Last evening I went to bed at 7 PM, and slept all
the way through to 4 AM. Whee! Sleep! It felt very good, and even better to
go down for another hour between 5:30 and 6:30 AM. Here's hoping I can maintain
some sort of normal sleep schedule.
But
enough about me. There's been far too much about me in this blog lately, and
that's got to stop. Let's get back to talking about Australia. I had one of my
minor ephiphanies on Friday, while riding home on the bus. Australia is a
classless Britain. I don't mean they're all insensitive clods, but rather, the
most common complaint about the UK which I hear from my ex-pat friends is that
there is still, very clearly a class structure in the country. There's a Ruling
class, an Upper class, a Middle class, and a Lower class. There is very little
movement between the classes; occasionally someone might move from the Middle
class into the Upper class, but even that's rare, and takes an awful lot of
money. No one ever moves into the Ruling class. And I'm not sure that anyone
actually moves out of the Lower class, either. Social mobility is constrained
by tradition in Britain.
It's not that
way in Australia. Now, while it would be going too far to say that there is only
a vast middle class in Australia - because most certainly there are rich people
and poor people here, as there are everywhere - there isn't any visible
reification of those economic realities within the class structure.
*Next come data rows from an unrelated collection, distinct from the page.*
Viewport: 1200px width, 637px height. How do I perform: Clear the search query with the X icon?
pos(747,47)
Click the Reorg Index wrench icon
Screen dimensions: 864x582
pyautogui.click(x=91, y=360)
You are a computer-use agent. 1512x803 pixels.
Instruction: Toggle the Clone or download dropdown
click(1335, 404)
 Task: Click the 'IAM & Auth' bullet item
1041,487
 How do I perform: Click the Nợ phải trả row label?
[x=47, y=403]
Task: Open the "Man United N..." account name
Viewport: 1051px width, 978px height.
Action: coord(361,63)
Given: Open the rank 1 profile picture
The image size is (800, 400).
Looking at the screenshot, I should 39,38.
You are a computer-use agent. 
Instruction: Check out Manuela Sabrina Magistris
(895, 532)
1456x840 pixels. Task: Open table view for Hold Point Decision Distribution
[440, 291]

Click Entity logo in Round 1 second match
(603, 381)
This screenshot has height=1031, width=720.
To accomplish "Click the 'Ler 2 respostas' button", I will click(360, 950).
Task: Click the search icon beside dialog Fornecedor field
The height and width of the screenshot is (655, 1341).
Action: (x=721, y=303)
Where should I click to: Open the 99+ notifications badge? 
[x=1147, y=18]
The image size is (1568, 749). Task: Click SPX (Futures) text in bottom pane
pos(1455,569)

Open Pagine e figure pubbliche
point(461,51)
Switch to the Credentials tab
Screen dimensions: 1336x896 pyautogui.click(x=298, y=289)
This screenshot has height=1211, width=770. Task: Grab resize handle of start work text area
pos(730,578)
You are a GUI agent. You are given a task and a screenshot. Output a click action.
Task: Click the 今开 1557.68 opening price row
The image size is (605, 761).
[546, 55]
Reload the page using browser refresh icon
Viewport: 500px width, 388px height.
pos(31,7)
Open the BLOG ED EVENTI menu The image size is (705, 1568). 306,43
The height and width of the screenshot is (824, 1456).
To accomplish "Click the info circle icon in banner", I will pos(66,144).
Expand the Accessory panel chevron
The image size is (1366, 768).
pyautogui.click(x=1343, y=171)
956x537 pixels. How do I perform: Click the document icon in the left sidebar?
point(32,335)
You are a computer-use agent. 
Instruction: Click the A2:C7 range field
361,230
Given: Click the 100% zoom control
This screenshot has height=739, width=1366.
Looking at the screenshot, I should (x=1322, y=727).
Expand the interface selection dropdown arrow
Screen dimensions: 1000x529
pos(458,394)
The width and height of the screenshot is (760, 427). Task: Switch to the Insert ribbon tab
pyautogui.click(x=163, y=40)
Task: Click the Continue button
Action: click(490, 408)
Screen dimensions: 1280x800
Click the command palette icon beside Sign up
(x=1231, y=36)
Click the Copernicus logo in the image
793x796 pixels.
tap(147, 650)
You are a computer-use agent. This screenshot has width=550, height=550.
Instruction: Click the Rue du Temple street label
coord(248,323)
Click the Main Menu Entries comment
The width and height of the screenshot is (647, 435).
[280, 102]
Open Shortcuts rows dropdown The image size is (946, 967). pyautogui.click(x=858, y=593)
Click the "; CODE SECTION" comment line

That's true
in the two other formerly-British colonies of Canada and the United States, as
well, so it's not particularly suprising that it's happened here. What is
surprising is that in many ways I find in Australia a cultural copy of Britain.
It's not that it isn't unique - it is. But here, far more than in Canada and
the United States, they look to Britain as the cultural
exemplar.
So, in some sense, Australia
is the best that British culture has to offer, with none of the downsides.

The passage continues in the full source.